(Stored data entries)
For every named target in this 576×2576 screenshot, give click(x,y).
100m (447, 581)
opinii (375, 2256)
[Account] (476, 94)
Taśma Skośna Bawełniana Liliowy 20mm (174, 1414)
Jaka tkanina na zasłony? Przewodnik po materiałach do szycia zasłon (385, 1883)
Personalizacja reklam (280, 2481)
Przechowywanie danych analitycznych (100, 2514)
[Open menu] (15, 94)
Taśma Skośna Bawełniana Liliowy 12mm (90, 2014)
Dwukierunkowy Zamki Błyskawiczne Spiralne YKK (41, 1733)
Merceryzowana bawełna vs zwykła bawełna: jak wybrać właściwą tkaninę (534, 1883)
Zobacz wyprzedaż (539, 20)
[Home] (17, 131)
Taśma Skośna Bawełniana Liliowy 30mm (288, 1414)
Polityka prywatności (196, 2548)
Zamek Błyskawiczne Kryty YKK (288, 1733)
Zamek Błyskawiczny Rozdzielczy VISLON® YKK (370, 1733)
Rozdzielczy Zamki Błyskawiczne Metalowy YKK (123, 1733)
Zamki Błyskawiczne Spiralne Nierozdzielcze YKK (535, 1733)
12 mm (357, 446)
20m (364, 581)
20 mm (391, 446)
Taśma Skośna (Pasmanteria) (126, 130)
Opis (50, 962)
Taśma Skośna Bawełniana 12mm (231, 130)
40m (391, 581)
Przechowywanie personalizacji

PROBLEM: Please output exactly the lines from the one containing "Zobacz wyprzedaż (539, 20)" through the end of the records, both included.

EXERCISE SOLUTION:
Zobacz wyprzedaż (539, 20)
[Home] (17, 131)
Taśma Skośna Bawełniana Liliowy 30mm (288, 1414)
Polityka prywatności (196, 2548)
Zamek Błyskawiczne Kryty YKK (288, 1733)
Zamek Błyskawiczny Rozdzielczy VISLON® YKK (370, 1733)
Rozdzielczy Zamki Błyskawiczne Metalowy YKK (123, 1733)
Zamki Błyskawiczne Spiralne Nierozdzielcze YKK (535, 1733)
12 mm (357, 446)
20m (364, 581)
20 mm (391, 446)
Taśma Skośna (Pasmanteria) (126, 130)
Opis (50, 962)
Taśma Skośna Bawełniana 12mm (231, 130)
40m (391, 581)
Przechowywanie personalizacji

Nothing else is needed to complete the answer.